Collected data:
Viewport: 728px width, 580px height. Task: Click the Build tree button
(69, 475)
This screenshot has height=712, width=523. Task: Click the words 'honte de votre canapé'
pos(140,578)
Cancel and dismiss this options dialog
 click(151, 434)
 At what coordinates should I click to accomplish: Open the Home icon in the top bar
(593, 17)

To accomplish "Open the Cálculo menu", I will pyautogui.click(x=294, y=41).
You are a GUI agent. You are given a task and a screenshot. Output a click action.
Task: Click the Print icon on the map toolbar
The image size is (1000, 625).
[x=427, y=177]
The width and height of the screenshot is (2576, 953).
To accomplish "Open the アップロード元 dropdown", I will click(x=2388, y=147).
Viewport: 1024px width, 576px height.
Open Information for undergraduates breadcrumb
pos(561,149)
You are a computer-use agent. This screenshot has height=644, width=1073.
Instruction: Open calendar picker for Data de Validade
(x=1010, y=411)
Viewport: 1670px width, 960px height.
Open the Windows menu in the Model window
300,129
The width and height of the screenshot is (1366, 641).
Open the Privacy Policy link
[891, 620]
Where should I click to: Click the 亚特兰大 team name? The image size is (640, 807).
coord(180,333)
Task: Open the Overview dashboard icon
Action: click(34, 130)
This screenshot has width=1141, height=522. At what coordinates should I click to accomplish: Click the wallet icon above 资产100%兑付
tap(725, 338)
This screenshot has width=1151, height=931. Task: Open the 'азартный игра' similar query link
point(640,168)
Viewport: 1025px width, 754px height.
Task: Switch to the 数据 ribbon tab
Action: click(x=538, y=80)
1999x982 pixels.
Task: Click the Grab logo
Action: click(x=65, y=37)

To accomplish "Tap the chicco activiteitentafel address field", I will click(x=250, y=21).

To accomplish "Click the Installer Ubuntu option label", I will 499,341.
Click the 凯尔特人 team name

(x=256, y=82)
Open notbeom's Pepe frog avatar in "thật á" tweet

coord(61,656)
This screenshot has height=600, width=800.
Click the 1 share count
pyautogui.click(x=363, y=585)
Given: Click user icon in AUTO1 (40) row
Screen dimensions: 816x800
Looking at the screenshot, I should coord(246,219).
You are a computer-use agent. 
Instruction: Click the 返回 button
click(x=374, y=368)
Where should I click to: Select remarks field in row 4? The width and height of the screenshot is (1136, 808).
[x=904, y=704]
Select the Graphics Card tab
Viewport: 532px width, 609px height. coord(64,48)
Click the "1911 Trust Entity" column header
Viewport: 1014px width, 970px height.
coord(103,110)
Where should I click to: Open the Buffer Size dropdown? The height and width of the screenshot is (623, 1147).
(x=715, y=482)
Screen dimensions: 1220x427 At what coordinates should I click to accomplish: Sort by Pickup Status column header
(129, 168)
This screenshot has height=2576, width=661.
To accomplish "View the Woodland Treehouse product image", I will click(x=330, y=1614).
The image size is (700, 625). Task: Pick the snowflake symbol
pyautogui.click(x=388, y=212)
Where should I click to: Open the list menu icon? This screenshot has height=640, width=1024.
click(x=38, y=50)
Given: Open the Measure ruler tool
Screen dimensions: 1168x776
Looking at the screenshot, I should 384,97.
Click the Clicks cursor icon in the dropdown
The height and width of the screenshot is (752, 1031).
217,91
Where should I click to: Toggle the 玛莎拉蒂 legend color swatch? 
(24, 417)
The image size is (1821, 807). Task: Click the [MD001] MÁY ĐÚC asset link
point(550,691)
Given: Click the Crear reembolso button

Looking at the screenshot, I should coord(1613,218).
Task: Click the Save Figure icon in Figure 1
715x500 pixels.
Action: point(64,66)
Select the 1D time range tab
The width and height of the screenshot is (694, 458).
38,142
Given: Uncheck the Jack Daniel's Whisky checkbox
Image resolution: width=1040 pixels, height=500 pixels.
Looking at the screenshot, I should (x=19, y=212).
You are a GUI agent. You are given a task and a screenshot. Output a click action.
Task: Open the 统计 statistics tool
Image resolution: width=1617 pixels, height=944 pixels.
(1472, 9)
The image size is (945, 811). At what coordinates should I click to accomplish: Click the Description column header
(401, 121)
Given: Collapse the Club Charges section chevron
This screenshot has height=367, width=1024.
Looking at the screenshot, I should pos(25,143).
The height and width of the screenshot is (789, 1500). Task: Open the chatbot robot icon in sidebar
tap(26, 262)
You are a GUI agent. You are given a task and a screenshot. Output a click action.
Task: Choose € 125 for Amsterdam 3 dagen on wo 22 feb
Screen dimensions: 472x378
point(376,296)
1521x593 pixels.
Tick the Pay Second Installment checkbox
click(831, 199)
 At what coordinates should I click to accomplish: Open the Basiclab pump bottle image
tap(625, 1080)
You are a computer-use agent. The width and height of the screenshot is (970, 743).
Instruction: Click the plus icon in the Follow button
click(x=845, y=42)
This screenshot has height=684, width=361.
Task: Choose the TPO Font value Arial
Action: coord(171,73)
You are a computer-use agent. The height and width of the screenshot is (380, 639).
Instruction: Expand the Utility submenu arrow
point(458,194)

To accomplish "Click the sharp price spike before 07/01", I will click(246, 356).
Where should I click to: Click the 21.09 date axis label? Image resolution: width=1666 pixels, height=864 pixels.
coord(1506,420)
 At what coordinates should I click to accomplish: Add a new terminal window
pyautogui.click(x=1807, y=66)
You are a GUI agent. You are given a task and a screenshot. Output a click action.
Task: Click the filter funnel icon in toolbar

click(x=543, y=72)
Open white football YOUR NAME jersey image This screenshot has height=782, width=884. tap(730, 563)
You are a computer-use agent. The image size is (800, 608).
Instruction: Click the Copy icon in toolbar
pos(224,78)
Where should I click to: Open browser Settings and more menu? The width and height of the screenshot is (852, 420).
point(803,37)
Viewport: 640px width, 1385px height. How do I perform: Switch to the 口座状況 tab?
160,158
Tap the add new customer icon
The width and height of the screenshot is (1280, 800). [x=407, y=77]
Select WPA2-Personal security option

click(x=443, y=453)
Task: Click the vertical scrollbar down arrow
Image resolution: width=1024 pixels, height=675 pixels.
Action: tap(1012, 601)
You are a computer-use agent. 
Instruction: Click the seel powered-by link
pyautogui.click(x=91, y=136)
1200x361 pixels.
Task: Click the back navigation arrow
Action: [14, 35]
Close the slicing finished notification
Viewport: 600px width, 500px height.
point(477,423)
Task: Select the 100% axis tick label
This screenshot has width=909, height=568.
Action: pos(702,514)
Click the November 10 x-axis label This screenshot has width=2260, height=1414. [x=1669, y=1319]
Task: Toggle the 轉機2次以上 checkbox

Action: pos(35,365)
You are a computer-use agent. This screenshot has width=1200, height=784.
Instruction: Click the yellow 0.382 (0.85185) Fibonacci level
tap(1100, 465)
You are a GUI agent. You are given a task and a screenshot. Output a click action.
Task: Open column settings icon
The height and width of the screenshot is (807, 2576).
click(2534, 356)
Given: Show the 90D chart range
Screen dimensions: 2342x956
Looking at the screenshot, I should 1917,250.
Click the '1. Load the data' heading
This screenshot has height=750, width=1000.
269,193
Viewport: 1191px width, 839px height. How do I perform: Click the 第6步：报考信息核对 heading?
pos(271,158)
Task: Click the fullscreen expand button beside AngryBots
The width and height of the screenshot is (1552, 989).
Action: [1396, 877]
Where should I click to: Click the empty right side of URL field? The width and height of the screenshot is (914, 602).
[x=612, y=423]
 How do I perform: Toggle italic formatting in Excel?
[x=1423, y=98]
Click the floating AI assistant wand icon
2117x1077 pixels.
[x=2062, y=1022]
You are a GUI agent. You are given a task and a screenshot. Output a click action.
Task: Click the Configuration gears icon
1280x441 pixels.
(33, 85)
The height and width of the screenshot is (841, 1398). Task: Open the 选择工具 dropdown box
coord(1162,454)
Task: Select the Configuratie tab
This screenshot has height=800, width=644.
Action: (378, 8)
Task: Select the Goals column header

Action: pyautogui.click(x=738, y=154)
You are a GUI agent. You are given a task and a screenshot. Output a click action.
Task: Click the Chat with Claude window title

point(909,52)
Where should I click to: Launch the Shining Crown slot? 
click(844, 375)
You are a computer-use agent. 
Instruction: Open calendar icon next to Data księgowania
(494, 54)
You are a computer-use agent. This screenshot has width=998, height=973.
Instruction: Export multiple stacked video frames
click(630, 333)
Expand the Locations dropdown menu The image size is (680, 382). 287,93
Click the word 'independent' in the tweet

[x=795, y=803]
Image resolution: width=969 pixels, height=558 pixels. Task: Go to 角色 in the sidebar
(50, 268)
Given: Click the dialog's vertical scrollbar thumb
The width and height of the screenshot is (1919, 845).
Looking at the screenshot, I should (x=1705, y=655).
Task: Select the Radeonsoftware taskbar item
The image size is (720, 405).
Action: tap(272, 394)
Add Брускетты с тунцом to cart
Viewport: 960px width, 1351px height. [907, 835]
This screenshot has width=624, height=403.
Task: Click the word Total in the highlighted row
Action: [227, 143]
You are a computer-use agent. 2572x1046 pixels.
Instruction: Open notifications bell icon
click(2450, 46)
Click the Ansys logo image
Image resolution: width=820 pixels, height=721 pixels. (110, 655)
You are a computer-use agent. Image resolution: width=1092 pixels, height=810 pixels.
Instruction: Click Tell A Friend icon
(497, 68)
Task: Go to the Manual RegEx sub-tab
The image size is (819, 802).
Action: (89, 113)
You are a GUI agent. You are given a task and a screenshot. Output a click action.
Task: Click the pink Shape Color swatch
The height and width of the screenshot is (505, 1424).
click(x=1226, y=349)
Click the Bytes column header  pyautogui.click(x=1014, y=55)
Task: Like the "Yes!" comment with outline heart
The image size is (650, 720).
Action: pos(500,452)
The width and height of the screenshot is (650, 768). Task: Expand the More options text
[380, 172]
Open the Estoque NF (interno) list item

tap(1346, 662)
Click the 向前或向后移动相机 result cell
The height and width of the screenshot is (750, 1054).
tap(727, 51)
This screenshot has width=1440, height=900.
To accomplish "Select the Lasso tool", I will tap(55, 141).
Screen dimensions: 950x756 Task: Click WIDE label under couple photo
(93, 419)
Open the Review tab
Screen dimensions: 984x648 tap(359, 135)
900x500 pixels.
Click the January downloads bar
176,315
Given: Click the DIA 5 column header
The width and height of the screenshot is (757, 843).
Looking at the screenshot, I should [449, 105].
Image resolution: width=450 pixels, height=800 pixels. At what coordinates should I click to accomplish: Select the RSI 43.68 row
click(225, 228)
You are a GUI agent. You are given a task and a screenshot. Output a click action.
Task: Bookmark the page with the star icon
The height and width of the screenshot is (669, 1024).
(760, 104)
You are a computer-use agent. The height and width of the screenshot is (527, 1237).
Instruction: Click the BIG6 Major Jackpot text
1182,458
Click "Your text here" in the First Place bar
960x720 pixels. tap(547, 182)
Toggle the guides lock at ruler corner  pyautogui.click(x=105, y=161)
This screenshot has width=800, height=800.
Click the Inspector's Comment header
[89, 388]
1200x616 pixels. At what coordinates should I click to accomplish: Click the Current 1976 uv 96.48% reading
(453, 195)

» **WHAT THE EXERCISE ASKS**: Where does "vertical" occur in the data? Copy each line that has it.

» **EXERCISE RESULT**:
Task: Click the vertical scrollbar down arrow
Given: Click the dialog's vertical scrollbar thumb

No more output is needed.